Given data:
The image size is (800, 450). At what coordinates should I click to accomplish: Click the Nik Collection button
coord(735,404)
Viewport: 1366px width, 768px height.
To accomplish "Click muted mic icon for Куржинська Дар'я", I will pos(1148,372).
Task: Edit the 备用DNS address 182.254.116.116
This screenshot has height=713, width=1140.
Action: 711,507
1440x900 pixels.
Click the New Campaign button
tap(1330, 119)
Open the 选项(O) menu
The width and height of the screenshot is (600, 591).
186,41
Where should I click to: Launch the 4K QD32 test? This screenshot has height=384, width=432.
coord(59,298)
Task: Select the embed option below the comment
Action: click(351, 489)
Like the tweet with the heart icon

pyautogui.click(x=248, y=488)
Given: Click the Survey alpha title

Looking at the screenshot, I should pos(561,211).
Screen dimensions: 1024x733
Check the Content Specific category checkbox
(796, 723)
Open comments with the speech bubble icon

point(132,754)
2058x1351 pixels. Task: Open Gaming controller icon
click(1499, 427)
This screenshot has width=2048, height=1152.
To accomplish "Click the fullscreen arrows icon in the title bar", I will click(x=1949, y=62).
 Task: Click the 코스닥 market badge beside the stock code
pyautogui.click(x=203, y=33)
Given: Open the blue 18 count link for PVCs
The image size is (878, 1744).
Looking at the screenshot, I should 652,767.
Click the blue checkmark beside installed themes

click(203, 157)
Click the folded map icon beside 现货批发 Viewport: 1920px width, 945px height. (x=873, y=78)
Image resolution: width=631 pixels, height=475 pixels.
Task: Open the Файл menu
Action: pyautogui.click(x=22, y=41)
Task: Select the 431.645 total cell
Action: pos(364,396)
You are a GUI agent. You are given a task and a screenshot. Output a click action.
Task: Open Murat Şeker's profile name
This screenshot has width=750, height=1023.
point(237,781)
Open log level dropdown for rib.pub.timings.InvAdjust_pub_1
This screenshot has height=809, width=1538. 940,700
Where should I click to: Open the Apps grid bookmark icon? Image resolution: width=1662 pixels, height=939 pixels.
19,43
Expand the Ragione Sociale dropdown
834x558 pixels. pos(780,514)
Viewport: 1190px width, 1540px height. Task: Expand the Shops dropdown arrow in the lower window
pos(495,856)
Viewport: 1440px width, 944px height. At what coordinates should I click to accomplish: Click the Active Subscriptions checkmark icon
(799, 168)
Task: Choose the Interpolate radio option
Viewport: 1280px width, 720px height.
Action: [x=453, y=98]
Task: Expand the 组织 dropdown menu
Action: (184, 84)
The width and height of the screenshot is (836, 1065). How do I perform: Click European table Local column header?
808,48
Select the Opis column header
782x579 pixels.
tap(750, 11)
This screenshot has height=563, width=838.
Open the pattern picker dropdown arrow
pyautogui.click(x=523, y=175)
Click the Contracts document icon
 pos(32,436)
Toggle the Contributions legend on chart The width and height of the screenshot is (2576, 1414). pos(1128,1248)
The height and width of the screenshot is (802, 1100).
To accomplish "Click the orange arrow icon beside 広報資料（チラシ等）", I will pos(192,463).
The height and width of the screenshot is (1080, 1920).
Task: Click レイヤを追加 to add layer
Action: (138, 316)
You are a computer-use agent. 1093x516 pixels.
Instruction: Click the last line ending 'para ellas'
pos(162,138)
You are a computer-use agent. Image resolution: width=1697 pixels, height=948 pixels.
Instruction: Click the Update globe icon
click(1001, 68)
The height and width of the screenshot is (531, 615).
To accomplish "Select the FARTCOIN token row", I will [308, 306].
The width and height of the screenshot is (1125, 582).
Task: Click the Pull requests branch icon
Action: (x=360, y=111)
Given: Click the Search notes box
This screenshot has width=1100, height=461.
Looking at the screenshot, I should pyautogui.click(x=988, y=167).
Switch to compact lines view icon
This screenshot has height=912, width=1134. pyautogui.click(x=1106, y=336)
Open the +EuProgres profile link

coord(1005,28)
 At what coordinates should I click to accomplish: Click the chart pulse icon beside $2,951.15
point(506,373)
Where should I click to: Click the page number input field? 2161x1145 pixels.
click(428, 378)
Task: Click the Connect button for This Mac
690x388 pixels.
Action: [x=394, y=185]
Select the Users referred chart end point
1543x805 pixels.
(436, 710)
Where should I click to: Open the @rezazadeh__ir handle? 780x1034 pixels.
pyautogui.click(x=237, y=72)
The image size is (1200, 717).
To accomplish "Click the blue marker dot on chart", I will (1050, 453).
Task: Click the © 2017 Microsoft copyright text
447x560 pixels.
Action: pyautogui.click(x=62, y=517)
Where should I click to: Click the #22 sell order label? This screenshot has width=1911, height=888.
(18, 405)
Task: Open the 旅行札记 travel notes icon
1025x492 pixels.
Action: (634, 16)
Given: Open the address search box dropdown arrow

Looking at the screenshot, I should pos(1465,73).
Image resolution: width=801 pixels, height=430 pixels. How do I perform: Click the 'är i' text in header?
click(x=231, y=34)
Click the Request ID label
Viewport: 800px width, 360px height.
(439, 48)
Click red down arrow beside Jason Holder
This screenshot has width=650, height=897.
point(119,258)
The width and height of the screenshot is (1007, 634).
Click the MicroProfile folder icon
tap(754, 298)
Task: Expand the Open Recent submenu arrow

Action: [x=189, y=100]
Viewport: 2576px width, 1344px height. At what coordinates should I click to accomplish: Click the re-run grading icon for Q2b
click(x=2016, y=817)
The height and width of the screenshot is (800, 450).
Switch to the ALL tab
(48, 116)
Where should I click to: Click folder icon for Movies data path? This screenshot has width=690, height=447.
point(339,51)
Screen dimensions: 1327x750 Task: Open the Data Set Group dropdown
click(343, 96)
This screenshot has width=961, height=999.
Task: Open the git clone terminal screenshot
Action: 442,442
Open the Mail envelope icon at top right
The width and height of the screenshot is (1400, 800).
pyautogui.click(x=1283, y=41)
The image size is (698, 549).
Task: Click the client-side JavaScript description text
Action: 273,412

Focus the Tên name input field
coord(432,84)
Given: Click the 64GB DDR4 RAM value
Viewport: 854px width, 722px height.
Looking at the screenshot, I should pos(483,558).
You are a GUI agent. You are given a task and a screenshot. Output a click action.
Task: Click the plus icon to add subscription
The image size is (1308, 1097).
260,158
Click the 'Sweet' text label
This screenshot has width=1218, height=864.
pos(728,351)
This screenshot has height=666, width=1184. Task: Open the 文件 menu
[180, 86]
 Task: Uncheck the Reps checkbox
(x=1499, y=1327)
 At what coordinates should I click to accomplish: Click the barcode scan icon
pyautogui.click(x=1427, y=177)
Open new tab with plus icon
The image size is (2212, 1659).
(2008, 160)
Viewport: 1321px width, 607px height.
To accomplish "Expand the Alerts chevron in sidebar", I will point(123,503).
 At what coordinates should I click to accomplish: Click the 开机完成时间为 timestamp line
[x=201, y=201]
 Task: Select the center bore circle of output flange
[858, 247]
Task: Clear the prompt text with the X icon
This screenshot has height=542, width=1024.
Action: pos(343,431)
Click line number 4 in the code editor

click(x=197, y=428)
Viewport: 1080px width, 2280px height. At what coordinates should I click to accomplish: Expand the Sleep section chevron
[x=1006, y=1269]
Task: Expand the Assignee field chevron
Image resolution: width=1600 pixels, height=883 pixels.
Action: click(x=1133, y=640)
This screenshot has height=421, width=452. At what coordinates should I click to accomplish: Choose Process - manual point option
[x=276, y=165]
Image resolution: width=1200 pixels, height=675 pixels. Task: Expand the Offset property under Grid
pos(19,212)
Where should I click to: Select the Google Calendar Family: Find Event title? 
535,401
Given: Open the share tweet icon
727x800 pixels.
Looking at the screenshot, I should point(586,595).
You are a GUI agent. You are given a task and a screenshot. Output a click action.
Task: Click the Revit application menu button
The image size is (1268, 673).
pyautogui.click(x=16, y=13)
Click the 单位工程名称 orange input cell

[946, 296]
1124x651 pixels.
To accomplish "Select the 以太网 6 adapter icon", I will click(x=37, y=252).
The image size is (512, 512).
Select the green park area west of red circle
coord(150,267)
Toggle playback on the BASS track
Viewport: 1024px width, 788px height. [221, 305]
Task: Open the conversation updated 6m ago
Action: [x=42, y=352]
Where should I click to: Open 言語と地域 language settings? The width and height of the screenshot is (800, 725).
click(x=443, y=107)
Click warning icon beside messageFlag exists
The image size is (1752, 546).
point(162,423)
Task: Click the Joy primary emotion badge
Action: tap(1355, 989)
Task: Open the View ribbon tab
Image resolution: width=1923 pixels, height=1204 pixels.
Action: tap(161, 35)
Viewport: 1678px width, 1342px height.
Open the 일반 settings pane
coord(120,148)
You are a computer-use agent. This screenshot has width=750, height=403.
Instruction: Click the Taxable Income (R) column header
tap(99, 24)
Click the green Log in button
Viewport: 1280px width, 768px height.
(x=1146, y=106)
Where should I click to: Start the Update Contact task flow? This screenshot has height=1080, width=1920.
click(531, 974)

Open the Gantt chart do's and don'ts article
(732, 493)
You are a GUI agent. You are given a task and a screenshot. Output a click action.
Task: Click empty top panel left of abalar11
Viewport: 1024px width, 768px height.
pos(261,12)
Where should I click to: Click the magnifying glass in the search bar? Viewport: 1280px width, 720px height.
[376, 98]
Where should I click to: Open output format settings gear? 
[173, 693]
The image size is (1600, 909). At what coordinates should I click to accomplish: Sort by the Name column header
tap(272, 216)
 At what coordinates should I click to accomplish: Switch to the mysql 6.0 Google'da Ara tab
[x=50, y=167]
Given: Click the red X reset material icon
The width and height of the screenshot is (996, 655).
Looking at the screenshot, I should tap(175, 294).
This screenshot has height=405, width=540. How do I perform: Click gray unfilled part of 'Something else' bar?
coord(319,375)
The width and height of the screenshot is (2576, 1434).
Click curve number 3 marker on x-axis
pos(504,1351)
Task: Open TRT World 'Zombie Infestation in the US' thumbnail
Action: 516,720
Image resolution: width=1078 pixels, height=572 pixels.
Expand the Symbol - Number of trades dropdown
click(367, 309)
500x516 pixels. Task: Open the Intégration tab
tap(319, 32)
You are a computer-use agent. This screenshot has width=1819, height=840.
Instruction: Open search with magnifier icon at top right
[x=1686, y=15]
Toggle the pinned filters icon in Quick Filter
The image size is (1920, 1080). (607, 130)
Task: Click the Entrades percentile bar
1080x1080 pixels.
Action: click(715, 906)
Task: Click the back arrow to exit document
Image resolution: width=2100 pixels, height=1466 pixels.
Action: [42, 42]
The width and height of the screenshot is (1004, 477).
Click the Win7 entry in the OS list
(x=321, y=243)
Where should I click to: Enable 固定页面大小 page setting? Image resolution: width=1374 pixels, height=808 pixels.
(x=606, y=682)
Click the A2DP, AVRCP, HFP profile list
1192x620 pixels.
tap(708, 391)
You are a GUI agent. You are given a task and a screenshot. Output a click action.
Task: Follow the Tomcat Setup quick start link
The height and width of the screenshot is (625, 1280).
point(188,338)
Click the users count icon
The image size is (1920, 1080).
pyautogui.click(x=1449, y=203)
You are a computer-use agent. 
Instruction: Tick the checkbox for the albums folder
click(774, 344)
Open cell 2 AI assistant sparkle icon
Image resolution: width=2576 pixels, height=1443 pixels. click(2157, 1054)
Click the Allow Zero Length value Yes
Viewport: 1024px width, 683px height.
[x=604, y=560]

What is expected: How many lines in the rows above contain the string "Choose", counting case as significant? Reply with the number only.

Written answer: 2